Work to be completed: When a line of the records contains "Select", copy it.

*** Opening Data to process ***

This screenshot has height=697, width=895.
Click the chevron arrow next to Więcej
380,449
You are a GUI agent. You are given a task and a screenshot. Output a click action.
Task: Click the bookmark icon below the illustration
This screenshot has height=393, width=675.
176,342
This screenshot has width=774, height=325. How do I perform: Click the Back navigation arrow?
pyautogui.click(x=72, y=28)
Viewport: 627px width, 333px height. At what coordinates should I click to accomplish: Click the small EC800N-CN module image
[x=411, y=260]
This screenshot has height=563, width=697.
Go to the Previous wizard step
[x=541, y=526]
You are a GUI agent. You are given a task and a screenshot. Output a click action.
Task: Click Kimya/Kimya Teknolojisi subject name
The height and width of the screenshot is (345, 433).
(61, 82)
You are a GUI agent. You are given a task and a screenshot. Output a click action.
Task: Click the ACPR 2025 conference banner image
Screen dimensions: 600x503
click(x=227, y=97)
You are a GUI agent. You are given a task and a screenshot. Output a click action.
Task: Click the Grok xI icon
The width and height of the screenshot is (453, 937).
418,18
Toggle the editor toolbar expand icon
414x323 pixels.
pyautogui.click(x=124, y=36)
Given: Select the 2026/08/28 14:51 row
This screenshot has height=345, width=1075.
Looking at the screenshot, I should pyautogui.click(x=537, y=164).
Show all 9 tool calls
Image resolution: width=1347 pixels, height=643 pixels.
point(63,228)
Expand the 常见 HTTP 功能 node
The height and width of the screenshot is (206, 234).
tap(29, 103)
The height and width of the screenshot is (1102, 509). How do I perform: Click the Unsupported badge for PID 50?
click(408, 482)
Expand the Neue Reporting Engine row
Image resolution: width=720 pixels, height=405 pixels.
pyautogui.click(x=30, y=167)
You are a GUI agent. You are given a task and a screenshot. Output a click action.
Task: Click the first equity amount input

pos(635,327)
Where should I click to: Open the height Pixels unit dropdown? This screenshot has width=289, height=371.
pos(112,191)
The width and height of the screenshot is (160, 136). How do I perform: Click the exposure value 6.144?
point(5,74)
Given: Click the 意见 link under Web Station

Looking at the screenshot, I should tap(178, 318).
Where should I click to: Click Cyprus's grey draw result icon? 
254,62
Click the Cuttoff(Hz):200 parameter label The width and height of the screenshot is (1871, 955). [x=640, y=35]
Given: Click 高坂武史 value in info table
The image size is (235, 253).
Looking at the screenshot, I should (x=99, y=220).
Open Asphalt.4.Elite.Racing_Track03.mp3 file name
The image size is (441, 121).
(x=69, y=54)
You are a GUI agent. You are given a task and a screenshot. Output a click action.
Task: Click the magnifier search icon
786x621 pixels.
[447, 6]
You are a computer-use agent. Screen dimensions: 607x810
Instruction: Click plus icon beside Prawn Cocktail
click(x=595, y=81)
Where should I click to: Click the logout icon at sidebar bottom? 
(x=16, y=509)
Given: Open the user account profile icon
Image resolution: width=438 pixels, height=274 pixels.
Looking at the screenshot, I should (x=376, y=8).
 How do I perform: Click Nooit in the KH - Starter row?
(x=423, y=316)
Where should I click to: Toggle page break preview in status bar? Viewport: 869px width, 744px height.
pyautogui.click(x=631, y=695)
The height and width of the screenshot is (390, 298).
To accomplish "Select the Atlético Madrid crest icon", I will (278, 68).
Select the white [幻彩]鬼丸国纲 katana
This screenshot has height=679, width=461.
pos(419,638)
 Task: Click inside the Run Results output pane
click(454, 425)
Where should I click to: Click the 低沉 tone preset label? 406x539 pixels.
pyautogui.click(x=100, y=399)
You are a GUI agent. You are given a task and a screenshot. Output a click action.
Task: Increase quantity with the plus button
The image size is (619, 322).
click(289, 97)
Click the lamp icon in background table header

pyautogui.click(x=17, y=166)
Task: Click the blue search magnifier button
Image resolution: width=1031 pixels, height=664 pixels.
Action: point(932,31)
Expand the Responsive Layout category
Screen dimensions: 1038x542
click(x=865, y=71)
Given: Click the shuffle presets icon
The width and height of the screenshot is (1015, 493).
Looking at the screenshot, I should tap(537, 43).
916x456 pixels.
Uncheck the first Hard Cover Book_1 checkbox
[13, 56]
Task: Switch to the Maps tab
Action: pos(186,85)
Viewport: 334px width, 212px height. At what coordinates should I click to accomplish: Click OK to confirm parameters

*** Closing Data to process ***

Result for this exercise:
Given: Select the 2026/08/28 14:51 row
To accomplish "Select the Atlético Madrid crest icon", I will (278, 68).
Select the white [幻彩]鬼丸国纲 katana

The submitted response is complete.